SemEval-2023 Task 10 (Kirk et al., 2023): Established the EDOS benchmark, where the best system adopted a DeBERTa ensemble. This work achieves substantial improvements over it through data augmentation and ensemble strategies.
EDA (Wei & Zou, 2019): A classic text augmentation method, but with limited efficacy on fine-grained classification. DDA achieves a qualitative leap by injecting definitions.
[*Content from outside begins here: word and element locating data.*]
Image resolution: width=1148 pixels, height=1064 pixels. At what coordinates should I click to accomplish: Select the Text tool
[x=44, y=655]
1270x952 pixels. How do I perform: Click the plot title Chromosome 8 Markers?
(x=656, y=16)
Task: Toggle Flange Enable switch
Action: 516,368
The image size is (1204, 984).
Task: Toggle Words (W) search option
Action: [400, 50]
Chain-of-Thought Prompting: CSE draws inspiration from the structured reasoning of CoT, though it is used for semantic expansion in classification tasks rather than generating reasoning chains.
Insight: Definition-driven augmentation can be extended to other fine-grained classification tasks (e.g., fine-grained sentiment analysis, hate speech subtypes), provided that clear semantic definitions of categories are available.

Rating¶

Novelty: ⭐⭐⭐⭐ — DDA (definition-driven augmentation) and CSE (semantic expansion error correction) are newly proposed techniques with clear design motivations. The ensemble strategy is simple yet effective.
Experimental Thoroughness: ⭐⭐⭐⭐ — Comprehensive evaluation across three task levels of EDOS, complete ablation studies comparing models with/without definitions and various augmentation methods, accompanied by detailed error analysis.
Writing Quality: ⭐⭐⭐⭐ — The table analyzing annotator inconsistency is highly intuitive and powerful, the pipeline diagram is clear, and the prompt designs are thoroughly presented.
Value: ⭐⭐⭐⭐ — The +4.1 F1 improvement on Task C represents a substantial advancement, and the DDA approach offers broad reference value for other fine-grained NLP tasks.